Wladimir Putin vor ukruainischen Fahne Umriss des Landes als Weizenfeld
Wladimir Putin: Sein Krieg könnte Hungersnöte und die Flucht von Millionen Menschen auslösen. © picture alliance/dpa/Pool Sputnik Kremlin/AP | Mikhail Klimentyev & Countrypixel / Imago

Der schmutzige Ukraine-Krieg wird grenzenlos: Weltweit drohen Hungerkatastrophen, Aufstände und Fluchtbewegungen befürchtet unser Gastautor Peter Pauls.

Köln – Der Ukraine-Krieg: Niemand kann genau sagen, wie viele Flüchtlinge aus der Ukraine sich in Deutschland aufhalten. Offiziell hat die Bundespolizei 307.000 Menschen registriert. Wegen fehlender Grenzkontrollen dürfte die tatsächliche Zahl aber deutlich höher liegen. Vielleicht bei einer halben Million? Mindestens 4,1 Millionen Menschen haben das überfallene Land verlassen. In der Ukraine selbst sind mehr als sieben Millionen Menschen auf der Flucht. Sie müssten versorgt werden, damit nicht Hungersnöte oder Seuchen ausbrechen.

Ukraine-Krieg: „Womöglich Fluchtbewegungen in unerhörter Dimension“

Bereits diese Zahlen sind gewaltig. Sie muten unwirklich an, als ginge es nicht um ein Land, das nur zweieinhalb Flugstunden entfernt liegt, sondern um ein entferntes Krisengebiet wie den Süd-Sudan. Womöglich müssen wir als Folge dieses Krieges jedoch noch mit Fluchtbewegungen in unerhörter Dimension rechnen.
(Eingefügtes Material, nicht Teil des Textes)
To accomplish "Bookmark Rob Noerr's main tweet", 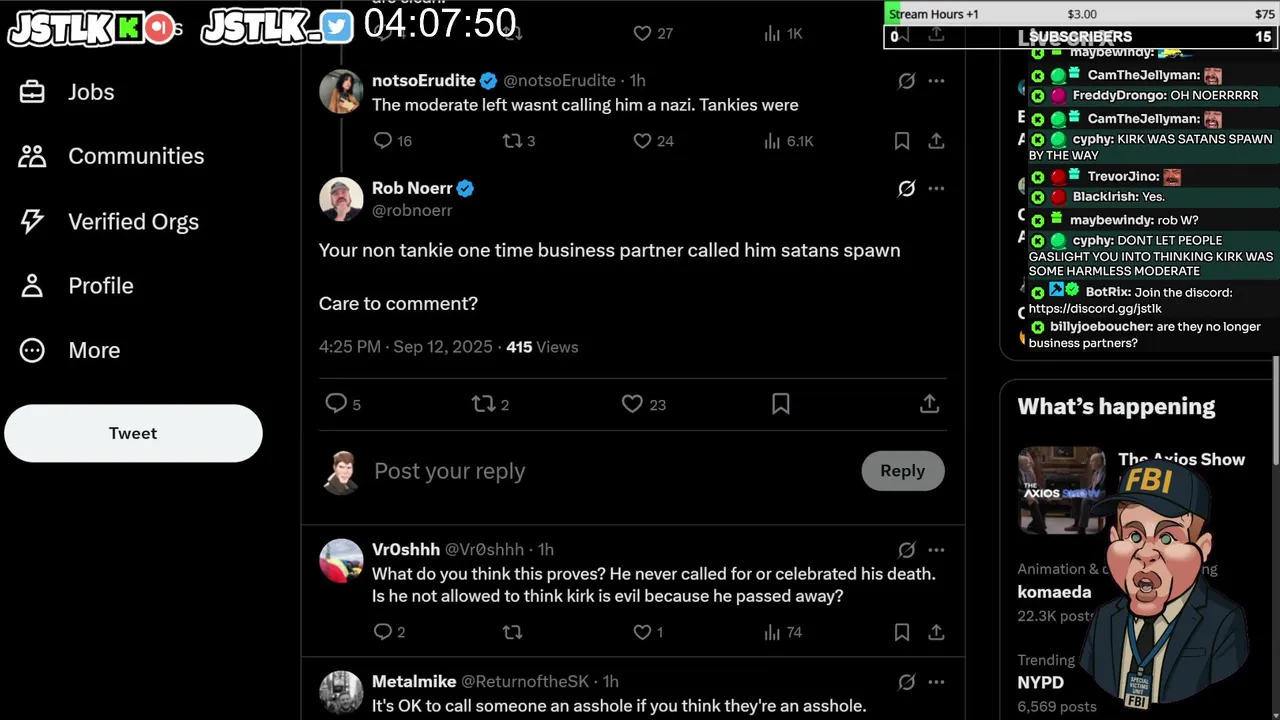I will (x=781, y=404).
Die Ukraine und Russland gehören zu den fünf größten Weizenproduzenten. Doch auf den fruchtbaren Äckern wird Krieg geführt und Russland ist mit Handelssanktionen belegt. Mit einer Ernte rechnen nur noch Optimisten. Die internationalen Märkte schon gar nicht. Der zu erwartende Mangel ist eingepreist. Wir spüren es bei jedem Einkauf. Außerhalb West-Europas rechnen Experten fest mit Hungerkatastrophen.

Ukraine-Krieg: In Ägypten drohen Hunger-Aufstände

Werner Baumann, Chef des Chemiekonzerns Bayer in Leverkusen, hat einen dramatischen Aufruf verfasst. In der Frankfurter Allgemeinen Zeitung forderte er sofortiges Handeln und verwies auf Zahlen des Welternährungsprogramms. Danach leiden derzeit 276 Millionen Menschen an Hunger. 44 Millionen von ihnen in 38 Ländern stehen an der Schwelle zum Hungertod. "Die Auswirkungen des Krieges könnten diese Zahlen verdoppeln", schrieb Baumann und formulierte den zentralen Satz: "Der Markt wird das nicht lösen können." Mit anderen Worten: Die Politik muss übernehmen.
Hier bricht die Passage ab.